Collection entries
================================
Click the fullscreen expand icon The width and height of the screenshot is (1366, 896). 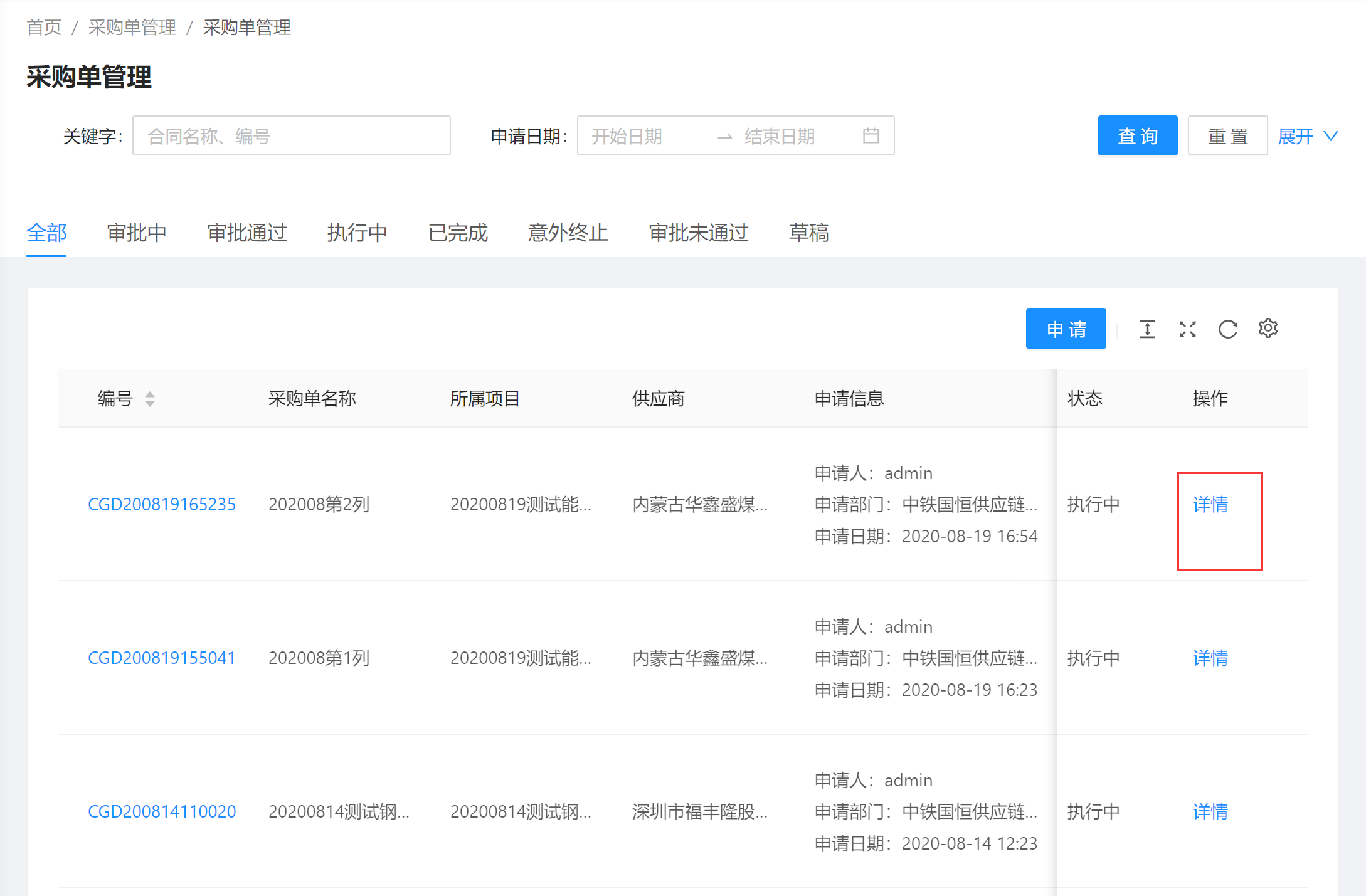point(1187,329)
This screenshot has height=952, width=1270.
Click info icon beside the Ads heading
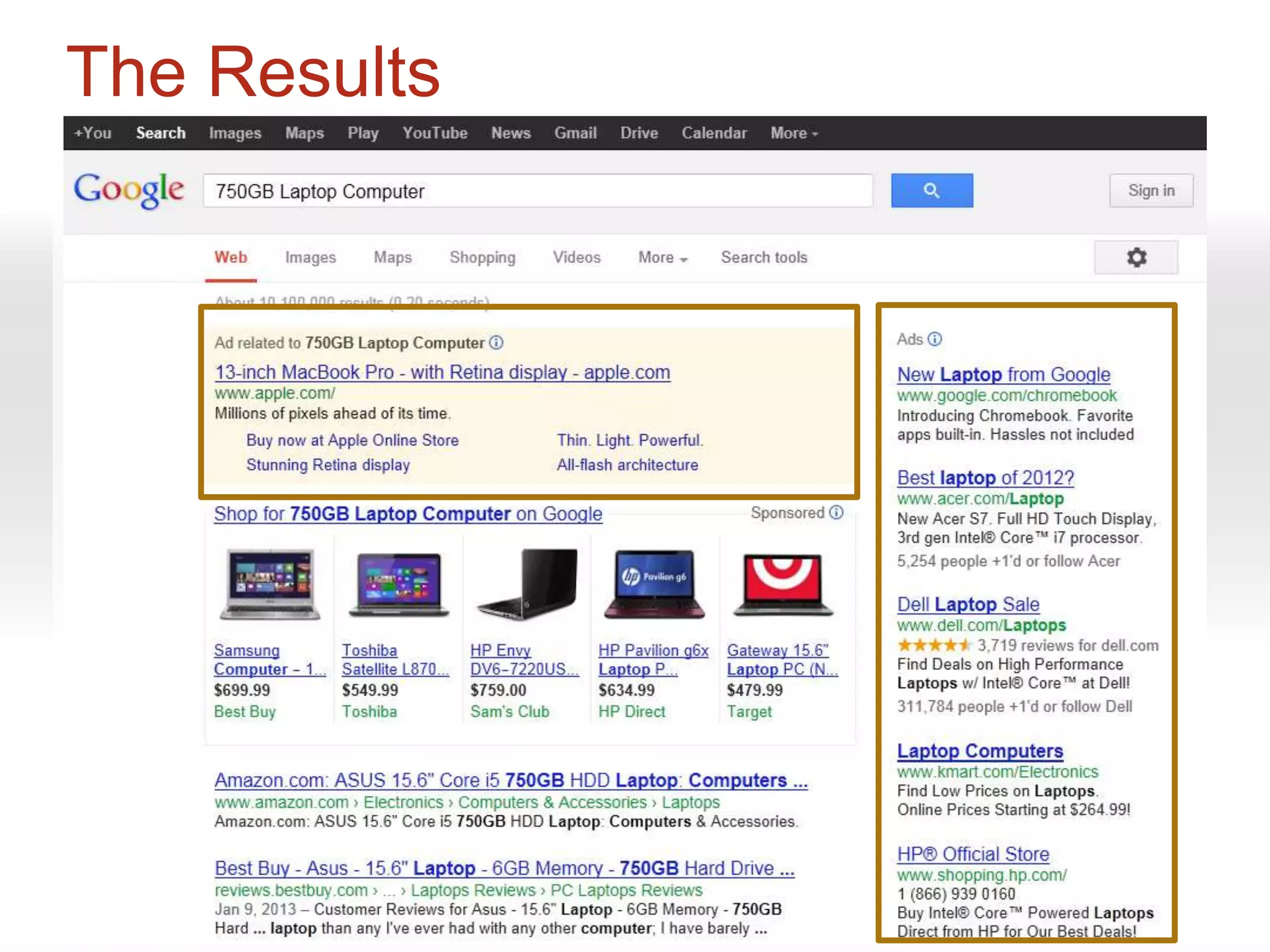[x=935, y=339]
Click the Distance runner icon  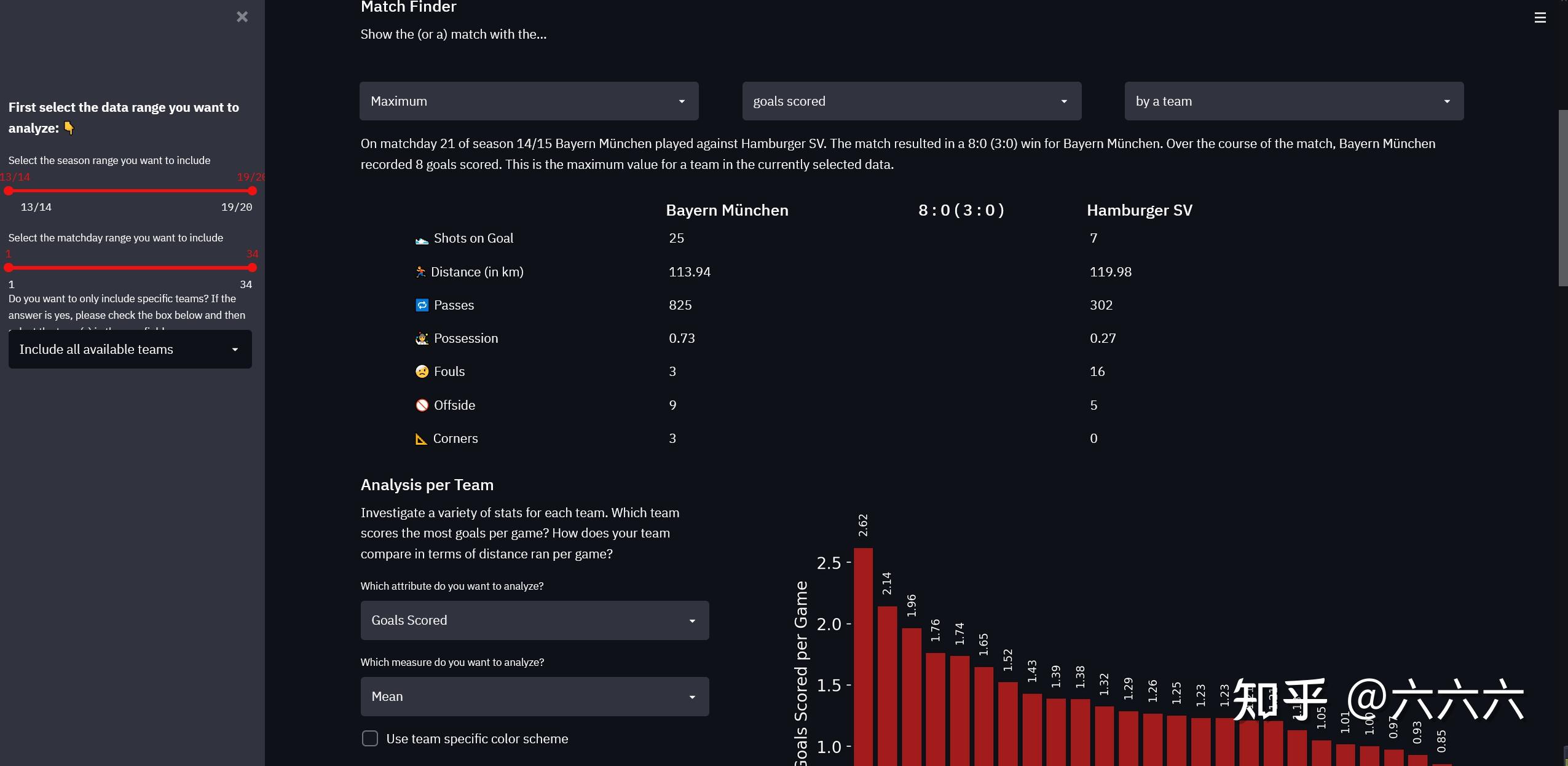420,272
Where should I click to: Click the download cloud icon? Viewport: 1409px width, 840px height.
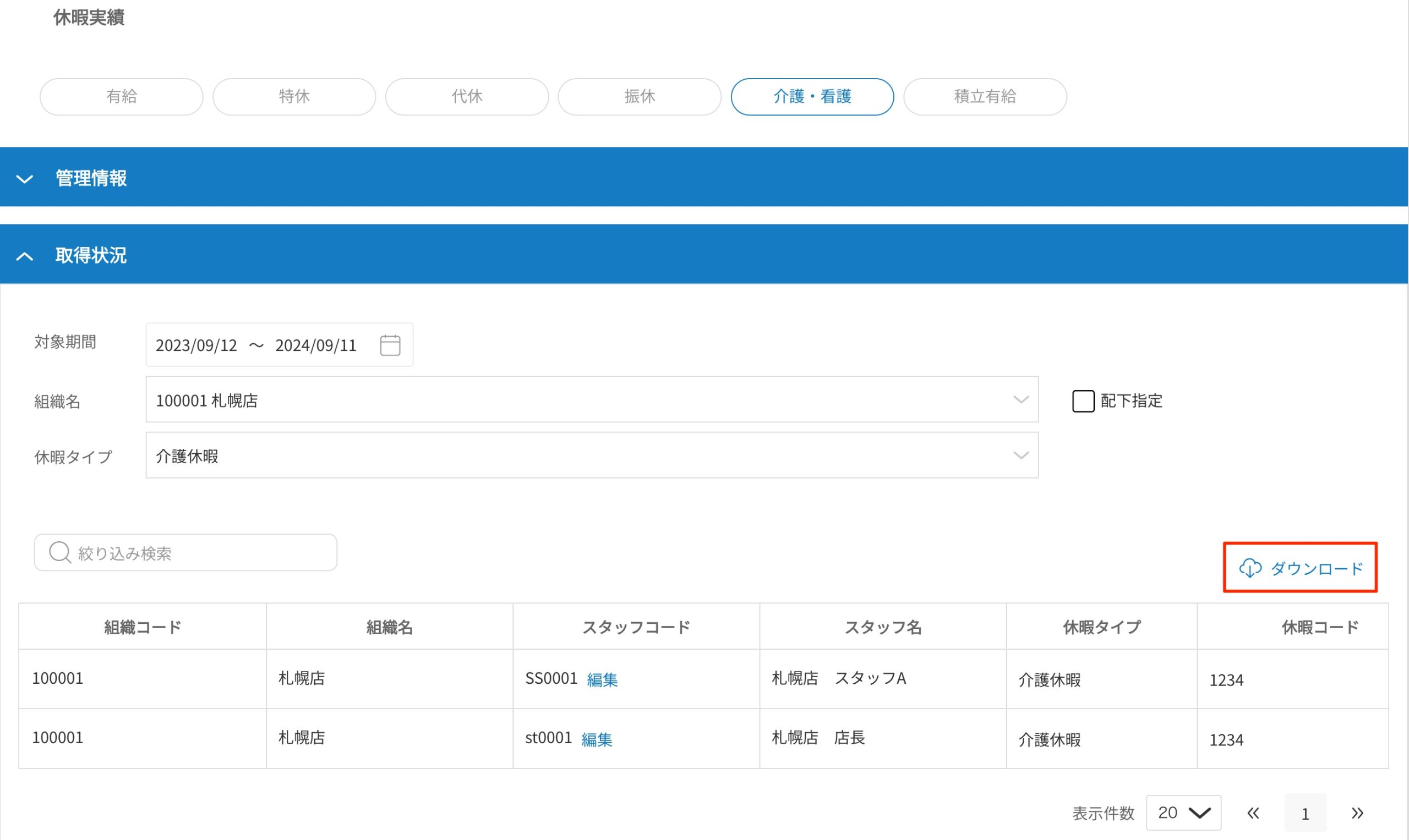1249,568
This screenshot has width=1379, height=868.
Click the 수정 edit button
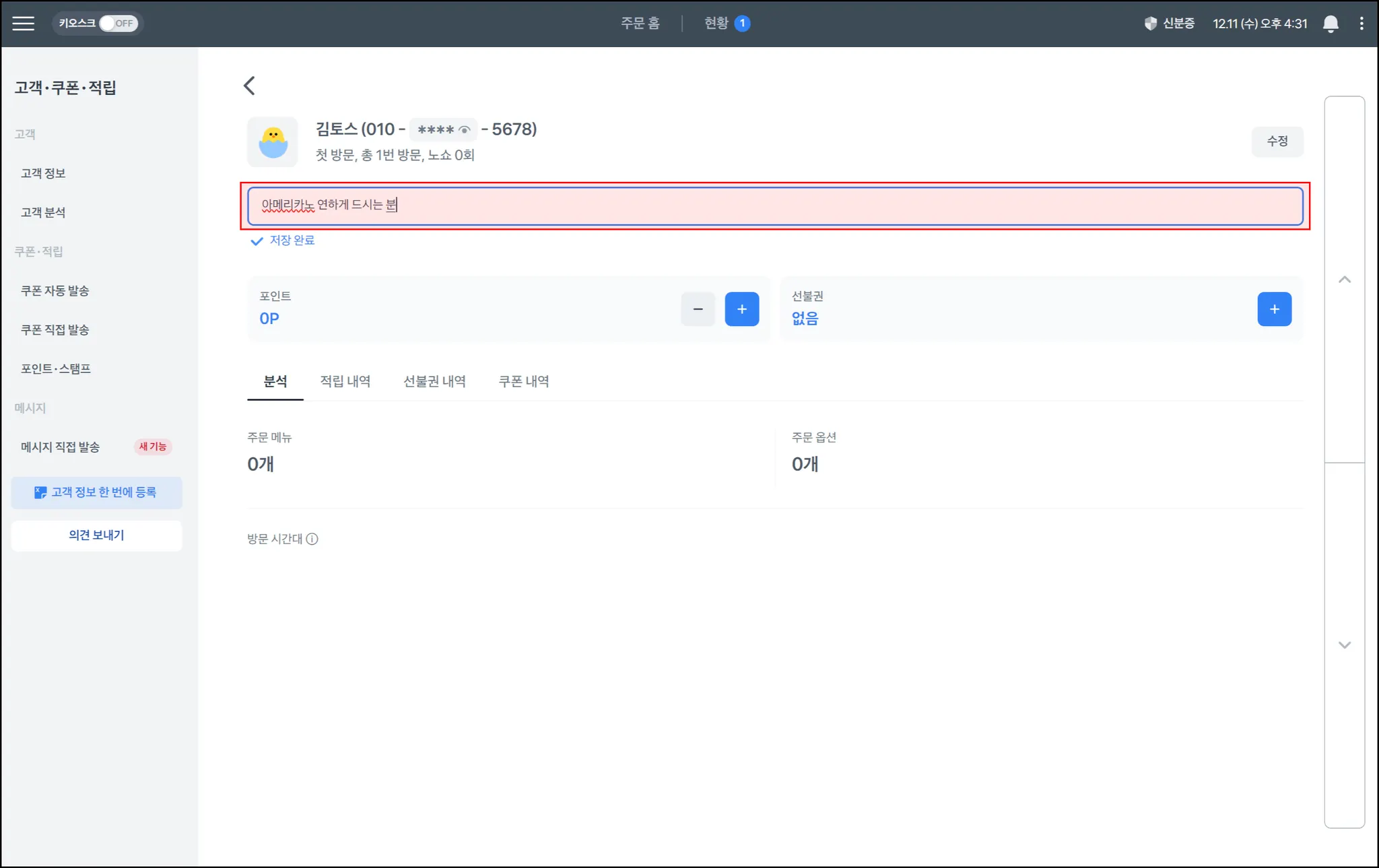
================================
Task – Copy each line of the entries in which the string "This" is found.

Response area –
This screenshot has height=952, width=1270.
This screenshot has width=1379, height=868.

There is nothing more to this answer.